■ Task description
Each line below that includes the word "filter" adds one to the count; give that count and nothing else.
* * *
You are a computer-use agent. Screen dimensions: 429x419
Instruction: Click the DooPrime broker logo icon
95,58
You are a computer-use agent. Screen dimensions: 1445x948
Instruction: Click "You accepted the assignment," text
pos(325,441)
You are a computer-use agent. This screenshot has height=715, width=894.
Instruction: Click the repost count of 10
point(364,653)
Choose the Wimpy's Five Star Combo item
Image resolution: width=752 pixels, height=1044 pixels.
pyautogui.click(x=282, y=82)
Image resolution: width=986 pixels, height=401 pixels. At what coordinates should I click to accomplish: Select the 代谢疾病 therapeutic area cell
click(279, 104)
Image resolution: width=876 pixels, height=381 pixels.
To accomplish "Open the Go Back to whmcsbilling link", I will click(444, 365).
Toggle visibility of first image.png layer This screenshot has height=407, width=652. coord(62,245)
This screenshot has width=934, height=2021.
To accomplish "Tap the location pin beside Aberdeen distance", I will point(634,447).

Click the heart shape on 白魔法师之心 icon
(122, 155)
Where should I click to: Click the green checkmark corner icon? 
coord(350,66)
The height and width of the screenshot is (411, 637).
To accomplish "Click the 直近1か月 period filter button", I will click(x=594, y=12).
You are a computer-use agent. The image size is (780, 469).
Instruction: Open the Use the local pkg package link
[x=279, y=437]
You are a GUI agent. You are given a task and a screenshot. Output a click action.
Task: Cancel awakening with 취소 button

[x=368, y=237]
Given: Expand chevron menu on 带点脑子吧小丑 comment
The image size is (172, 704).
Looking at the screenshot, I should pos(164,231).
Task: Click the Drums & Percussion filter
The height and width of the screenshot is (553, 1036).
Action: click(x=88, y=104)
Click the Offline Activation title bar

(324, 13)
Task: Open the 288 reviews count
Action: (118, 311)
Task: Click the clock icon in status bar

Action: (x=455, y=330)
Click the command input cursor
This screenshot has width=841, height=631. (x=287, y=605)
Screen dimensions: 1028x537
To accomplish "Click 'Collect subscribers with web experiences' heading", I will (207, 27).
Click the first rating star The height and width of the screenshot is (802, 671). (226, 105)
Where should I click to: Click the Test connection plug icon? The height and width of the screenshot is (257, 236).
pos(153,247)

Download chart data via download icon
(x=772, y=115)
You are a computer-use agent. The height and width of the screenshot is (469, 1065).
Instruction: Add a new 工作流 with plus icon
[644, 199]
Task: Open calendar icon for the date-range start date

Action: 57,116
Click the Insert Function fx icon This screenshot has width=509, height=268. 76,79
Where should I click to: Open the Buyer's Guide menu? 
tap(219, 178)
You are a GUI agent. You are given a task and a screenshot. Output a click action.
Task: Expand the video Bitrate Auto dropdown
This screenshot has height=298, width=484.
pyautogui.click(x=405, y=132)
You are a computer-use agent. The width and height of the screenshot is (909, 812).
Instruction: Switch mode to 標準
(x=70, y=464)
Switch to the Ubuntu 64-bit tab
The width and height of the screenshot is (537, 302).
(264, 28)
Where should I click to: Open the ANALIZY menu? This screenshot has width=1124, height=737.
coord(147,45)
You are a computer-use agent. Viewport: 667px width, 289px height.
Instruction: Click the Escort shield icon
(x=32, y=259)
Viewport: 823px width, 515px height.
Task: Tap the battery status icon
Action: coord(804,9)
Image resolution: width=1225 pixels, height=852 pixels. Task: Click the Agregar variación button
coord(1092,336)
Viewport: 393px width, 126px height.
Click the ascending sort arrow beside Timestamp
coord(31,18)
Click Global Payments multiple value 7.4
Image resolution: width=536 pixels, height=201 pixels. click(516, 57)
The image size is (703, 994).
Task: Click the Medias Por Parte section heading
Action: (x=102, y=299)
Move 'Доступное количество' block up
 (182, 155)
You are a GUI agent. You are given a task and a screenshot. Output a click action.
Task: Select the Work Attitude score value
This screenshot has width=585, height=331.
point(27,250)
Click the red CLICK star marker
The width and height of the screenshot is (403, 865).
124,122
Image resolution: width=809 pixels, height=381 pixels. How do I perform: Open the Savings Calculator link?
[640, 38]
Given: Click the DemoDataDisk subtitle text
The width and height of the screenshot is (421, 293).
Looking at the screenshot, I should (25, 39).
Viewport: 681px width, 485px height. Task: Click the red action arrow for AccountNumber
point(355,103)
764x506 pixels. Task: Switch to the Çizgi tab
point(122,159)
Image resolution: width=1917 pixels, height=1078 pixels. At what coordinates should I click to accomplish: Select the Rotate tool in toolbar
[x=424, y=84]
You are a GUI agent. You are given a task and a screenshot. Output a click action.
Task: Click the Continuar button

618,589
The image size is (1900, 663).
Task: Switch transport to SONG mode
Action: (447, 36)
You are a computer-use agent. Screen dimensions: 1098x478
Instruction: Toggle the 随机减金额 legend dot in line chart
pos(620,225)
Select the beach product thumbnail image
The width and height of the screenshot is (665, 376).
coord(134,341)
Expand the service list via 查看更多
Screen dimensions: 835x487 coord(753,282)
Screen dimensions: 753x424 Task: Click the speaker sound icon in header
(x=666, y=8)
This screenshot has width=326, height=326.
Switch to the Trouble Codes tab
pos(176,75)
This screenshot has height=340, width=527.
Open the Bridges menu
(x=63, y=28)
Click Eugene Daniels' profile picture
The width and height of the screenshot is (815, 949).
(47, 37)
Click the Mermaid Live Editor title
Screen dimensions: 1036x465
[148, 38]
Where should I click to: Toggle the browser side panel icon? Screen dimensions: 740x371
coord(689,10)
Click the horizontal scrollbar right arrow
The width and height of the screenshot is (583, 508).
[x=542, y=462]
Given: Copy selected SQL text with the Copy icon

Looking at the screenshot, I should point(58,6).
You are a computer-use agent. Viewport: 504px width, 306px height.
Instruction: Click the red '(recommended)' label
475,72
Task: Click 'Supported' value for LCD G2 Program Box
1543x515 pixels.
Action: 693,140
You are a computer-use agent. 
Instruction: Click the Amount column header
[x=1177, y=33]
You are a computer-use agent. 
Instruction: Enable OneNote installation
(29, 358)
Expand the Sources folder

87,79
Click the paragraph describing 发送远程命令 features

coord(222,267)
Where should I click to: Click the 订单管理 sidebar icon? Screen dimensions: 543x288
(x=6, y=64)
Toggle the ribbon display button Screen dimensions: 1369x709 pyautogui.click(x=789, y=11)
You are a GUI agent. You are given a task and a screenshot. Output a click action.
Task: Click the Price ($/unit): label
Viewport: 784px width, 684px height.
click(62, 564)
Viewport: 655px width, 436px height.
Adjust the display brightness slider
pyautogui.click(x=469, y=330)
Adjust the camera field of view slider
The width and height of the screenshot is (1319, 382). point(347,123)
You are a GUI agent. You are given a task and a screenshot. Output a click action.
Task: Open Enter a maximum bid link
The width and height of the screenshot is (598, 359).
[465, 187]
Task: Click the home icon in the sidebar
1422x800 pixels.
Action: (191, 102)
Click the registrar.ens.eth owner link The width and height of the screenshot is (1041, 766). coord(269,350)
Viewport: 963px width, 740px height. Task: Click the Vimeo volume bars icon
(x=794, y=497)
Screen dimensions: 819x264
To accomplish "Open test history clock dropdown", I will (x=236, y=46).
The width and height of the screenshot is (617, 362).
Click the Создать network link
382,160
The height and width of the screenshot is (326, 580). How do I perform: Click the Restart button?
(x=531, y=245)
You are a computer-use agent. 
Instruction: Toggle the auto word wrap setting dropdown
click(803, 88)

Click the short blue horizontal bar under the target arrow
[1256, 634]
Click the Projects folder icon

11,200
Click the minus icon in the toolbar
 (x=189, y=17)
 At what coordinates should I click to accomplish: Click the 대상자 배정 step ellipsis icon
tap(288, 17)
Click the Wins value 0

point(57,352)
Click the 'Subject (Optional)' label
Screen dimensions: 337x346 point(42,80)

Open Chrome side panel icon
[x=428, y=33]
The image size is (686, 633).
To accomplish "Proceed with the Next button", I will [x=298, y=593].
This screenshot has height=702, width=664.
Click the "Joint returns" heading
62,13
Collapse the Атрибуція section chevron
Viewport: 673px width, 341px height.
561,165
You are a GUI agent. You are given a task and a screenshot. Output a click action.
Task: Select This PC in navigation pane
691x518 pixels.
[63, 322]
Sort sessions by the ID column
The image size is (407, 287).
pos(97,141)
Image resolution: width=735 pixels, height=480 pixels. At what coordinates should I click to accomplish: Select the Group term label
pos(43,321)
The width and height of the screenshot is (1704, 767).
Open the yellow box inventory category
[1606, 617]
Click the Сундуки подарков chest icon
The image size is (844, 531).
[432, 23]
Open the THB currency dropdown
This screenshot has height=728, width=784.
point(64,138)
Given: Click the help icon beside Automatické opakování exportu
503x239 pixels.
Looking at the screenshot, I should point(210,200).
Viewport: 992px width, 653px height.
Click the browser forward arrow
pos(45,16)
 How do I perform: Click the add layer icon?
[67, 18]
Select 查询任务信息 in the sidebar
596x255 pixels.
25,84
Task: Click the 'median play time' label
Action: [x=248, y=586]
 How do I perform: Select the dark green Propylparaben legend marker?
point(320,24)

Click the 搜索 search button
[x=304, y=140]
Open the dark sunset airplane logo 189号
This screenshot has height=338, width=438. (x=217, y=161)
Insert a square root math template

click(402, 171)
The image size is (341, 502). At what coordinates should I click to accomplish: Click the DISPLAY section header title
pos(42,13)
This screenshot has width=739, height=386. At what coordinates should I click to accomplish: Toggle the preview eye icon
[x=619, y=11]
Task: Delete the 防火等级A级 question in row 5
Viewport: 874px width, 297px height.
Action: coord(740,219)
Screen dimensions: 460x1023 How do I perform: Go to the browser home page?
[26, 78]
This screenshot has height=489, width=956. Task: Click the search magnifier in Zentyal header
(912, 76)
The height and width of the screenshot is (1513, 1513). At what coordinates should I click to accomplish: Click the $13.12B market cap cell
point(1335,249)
* * *
■ Result of this task
2